Task to complete:
Rewrite the data from the line with "The image size is (804, 532)." to the end, changing "logo" to "icon" and leaving everything else as it is. Return only those lines.

>> start

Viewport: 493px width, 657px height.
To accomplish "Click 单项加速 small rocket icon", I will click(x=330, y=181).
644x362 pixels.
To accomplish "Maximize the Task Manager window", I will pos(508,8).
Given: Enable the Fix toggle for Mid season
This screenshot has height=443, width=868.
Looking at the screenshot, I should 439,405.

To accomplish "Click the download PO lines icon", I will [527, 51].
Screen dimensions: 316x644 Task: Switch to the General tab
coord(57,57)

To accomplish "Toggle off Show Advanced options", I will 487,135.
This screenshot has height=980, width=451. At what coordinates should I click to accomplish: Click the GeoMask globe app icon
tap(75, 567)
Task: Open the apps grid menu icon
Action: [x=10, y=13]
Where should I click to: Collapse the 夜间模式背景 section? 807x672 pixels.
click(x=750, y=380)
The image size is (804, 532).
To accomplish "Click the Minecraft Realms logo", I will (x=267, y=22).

>> end

Task answer:
The image size is (804, 532).
To accomplish "Click the Minecraft Realms icon", I will (x=267, y=22).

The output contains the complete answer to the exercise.